▶ [Task requirements]: Give the data again in full. Keep every line the same.

[Records to process]

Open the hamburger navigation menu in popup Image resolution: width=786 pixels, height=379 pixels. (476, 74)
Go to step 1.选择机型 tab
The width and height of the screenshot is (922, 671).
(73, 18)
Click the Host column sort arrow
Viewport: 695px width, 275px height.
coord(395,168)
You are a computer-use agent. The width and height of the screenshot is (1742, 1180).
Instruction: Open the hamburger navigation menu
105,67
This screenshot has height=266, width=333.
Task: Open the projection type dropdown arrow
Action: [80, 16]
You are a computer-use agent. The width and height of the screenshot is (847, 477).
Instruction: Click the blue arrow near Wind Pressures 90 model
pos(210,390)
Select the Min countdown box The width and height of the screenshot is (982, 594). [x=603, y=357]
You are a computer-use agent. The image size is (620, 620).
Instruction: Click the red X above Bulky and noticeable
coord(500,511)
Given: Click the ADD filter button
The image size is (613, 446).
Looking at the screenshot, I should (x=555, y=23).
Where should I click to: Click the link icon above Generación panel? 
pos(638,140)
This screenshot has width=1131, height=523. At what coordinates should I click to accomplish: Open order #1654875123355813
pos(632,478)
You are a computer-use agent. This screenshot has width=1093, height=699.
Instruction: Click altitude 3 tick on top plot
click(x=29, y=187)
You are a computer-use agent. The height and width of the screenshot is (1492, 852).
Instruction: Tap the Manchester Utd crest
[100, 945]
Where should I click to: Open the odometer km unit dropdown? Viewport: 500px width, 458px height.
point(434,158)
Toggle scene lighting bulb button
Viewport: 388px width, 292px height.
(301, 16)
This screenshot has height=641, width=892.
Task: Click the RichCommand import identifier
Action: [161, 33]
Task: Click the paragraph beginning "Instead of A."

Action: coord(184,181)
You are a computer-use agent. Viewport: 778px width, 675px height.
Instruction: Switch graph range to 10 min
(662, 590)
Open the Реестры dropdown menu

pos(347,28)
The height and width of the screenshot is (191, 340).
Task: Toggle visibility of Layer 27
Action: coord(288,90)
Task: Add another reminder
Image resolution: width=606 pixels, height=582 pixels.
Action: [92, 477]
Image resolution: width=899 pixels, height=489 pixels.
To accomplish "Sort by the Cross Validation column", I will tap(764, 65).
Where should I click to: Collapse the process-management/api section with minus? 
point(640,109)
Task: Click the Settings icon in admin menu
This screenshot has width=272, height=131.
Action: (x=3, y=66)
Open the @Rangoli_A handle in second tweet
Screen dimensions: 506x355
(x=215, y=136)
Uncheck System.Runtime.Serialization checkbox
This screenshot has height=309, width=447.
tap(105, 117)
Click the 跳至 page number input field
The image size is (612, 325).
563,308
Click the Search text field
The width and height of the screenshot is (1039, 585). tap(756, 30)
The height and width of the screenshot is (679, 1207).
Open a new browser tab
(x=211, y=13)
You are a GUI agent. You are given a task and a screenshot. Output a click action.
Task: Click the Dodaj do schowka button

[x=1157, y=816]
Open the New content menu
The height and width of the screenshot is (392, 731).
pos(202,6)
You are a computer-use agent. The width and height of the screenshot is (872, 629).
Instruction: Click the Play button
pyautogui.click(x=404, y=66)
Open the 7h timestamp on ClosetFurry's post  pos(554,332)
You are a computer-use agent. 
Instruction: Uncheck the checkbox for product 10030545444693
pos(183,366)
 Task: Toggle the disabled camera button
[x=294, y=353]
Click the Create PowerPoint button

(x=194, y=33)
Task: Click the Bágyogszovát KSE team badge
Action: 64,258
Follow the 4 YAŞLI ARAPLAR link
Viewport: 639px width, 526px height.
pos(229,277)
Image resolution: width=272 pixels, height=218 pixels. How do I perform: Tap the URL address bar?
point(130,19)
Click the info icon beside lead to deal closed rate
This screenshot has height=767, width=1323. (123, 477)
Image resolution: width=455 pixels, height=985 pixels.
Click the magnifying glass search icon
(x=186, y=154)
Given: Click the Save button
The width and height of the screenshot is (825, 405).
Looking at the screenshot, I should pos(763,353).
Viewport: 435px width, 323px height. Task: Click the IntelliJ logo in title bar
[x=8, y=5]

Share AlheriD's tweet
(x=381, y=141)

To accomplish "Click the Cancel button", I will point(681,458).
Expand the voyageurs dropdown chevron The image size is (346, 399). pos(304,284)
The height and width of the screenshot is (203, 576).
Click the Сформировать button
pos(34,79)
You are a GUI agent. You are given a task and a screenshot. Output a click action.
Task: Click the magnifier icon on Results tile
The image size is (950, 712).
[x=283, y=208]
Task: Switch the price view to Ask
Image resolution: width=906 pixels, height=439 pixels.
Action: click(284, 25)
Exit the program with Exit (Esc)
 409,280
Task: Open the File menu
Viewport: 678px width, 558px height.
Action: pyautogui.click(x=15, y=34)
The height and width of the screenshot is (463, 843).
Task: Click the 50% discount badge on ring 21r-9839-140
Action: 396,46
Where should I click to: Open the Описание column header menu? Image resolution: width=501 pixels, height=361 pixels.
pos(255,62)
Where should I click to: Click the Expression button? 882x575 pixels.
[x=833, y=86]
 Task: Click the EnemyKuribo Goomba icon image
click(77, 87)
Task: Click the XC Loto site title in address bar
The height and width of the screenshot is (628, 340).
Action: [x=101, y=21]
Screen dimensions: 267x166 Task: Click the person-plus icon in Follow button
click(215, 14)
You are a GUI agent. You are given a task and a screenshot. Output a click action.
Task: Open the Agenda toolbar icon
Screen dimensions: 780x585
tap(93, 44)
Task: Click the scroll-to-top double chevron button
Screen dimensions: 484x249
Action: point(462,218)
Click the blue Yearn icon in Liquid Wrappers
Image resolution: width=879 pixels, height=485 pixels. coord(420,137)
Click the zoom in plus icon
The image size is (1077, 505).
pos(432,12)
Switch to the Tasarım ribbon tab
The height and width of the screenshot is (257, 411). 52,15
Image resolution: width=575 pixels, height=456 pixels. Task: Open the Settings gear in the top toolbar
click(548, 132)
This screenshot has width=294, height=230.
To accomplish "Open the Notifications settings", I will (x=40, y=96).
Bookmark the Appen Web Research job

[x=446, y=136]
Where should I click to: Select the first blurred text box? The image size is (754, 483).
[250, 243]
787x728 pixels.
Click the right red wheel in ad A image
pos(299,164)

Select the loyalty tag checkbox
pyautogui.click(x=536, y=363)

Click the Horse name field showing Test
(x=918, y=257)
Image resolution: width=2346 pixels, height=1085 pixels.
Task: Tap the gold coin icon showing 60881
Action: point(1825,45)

[/Records to process]

▶ [Exercise result]:
Open the hamburger navigation menu in popup Image resolution: width=786 pixels, height=379 pixels. (476, 74)
Go to step 1.选择机型 tab
The width and height of the screenshot is (922, 671).
(73, 18)
Click the Host column sort arrow
Viewport: 695px width, 275px height.
coord(395,168)
You are a computer-use agent. The width and height of the screenshot is (1742, 1180).
Instruction: Open the hamburger navigation menu
105,67
This screenshot has height=266, width=333.
Task: Open the projection type dropdown arrow
Action: [80, 16]
You are a computer-use agent. The width and height of the screenshot is (847, 477).
Instruction: Click the blue arrow near Wind Pressures 90 model
pos(210,390)
Select the Min countdown box The width and height of the screenshot is (982, 594). [x=603, y=357]
You are a computer-use agent. The image size is (620, 620).
Instruction: Click the red X above Bulky and noticeable
coord(500,511)
Given: Click the ADD filter button
The image size is (613, 446).
Looking at the screenshot, I should (x=555, y=23).
Where should I click to: Click the link icon above Generación panel? 
pos(638,140)
This screenshot has width=1131, height=523. At what coordinates should I click to accomplish: Open order #1654875123355813
pos(632,478)
You are a computer-use agent. This screenshot has width=1093, height=699.
Instruction: Click altitude 3 tick on top plot
click(x=29, y=187)
You are a computer-use agent. The height and width of the screenshot is (1492, 852).
Instruction: Tap the Manchester Utd crest
[100, 945]
Where should I click to: Open the odometer km unit dropdown? Viewport: 500px width, 458px height.
point(434,158)
Toggle scene lighting bulb button
Viewport: 388px width, 292px height.
(301, 16)
This screenshot has height=641, width=892.
Task: Click the RichCommand import identifier
Action: [161, 33]
Task: Click the paragraph beginning "Instead of A."

Action: coord(184,181)
You are a computer-use agent. Viewport: 778px width, 675px height.
Instruction: Switch graph range to 10 min
(662, 590)
Open the Реестры dropdown menu

pos(347,28)
The height and width of the screenshot is (191, 340).
Task: Toggle visibility of Layer 27
Action: coord(288,90)
Task: Add another reminder
Image resolution: width=606 pixels, height=582 pixels.
Action: [92, 477]
Image resolution: width=899 pixels, height=489 pixels.
To accomplish "Sort by the Cross Validation column", I will tap(764, 65).
Where should I click to: Collapse the process-management/api section with minus? 
point(640,109)
Task: Click the Settings icon in admin menu
This screenshot has width=272, height=131.
Action: (x=3, y=66)
Open the @Rangoli_A handle in second tweet
Screen dimensions: 506x355
(x=215, y=136)
Uncheck System.Runtime.Serialization checkbox
This screenshot has height=309, width=447.
tap(105, 117)
Click the 跳至 page number input field
The image size is (612, 325).
563,308
Click the Search text field
The width and height of the screenshot is (1039, 585). tap(756, 30)
The height and width of the screenshot is (679, 1207).
Open a new browser tab
(x=211, y=13)
You are a GUI agent. You are given a task and a screenshot. Output a click action.
Task: Click the Dodaj do schowka button

[x=1157, y=816]
Open the New content menu
The height and width of the screenshot is (392, 731).
pos(202,6)
You are a computer-use agent. The width and height of the screenshot is (872, 629).
Instruction: Click the Play button
pyautogui.click(x=404, y=66)
Open the 7h timestamp on ClosetFurry's post  pos(554,332)
You are a computer-use agent. 
Instruction: Uncheck the checkbox for product 10030545444693
pos(183,366)
 Task: Toggle the disabled camera button
[x=294, y=353]
Click the Create PowerPoint button

(x=194, y=33)
Task: Click the Bágyogszovát KSE team badge
Action: 64,258
Follow the 4 YAŞLI ARAPLAR link
Viewport: 639px width, 526px height.
pos(229,277)
Image resolution: width=272 pixels, height=218 pixels. How do I perform: Tap the URL address bar?
point(130,19)
Click the info icon beside lead to deal closed rate
This screenshot has height=767, width=1323. (123, 477)
Image resolution: width=455 pixels, height=985 pixels.
Click the magnifying glass search icon
(x=186, y=154)
Given: Click the Save button
The width and height of the screenshot is (825, 405).
Looking at the screenshot, I should pos(763,353).
Viewport: 435px width, 323px height. Task: Click the IntelliJ logo in title bar
[x=8, y=5]

Share AlheriD's tweet
(x=381, y=141)

To accomplish "Click the Cancel button", I will point(681,458).
Expand the voyageurs dropdown chevron The image size is (346, 399). pos(304,284)
The height and width of the screenshot is (203, 576).
Click the Сформировать button
pos(34,79)
You are a GUI agent. You are given a task and a screenshot. Output a click action.
Task: Click the magnifier icon on Results tile
The image size is (950, 712).
[x=283, y=208]
Task: Switch the price view to Ask
Image resolution: width=906 pixels, height=439 pixels.
Action: click(284, 25)
Exit the program with Exit (Esc)
 409,280
Task: Open the File menu
Viewport: 678px width, 558px height.
Action: pyautogui.click(x=15, y=34)
The height and width of the screenshot is (463, 843).
Task: Click the 50% discount badge on ring 21r-9839-140
Action: 396,46
Where should I click to: Open the Описание column header menu? Image resolution: width=501 pixels, height=361 pixels.
pos(255,62)
Where should I click to: Click the Expression button? 882x575 pixels.
[x=833, y=86]
 Task: Click the EnemyKuribo Goomba icon image
click(77, 87)
Task: Click the XC Loto site title in address bar
The height and width of the screenshot is (628, 340).
Action: [x=101, y=21]
Screen dimensions: 267x166 Task: Click the person-plus icon in Follow button
click(215, 14)
You are a GUI agent. You are given a task and a screenshot. Output a click action.
Task: Open the Agenda toolbar icon
Screen dimensions: 780x585
tap(93, 44)
Task: Click the scroll-to-top double chevron button
Screen dimensions: 484x249
Action: point(462,218)
Click the blue Yearn icon in Liquid Wrappers
Image resolution: width=879 pixels, height=485 pixels. coord(420,137)
Click the zoom in plus icon
The image size is (1077, 505).
pos(432,12)
Switch to the Tasarım ribbon tab
The height and width of the screenshot is (257, 411). 52,15
Image resolution: width=575 pixels, height=456 pixels. Task: Open the Settings gear in the top toolbar
click(548, 132)
This screenshot has width=294, height=230.
To accomplish "Open the Notifications settings", I will (x=40, y=96).
Bookmark the Appen Web Research job

[x=446, y=136]
Where should I click to: Select the first blurred text box? The image size is (754, 483).
[250, 243]
787x728 pixels.
Click the right red wheel in ad A image
pos(299,164)

Select the loyalty tag checkbox
pyautogui.click(x=536, y=363)

Click the Horse name field showing Test
(x=918, y=257)
Image resolution: width=2346 pixels, height=1085 pixels.
Task: Tap the gold coin icon showing 60881
Action: point(1825,45)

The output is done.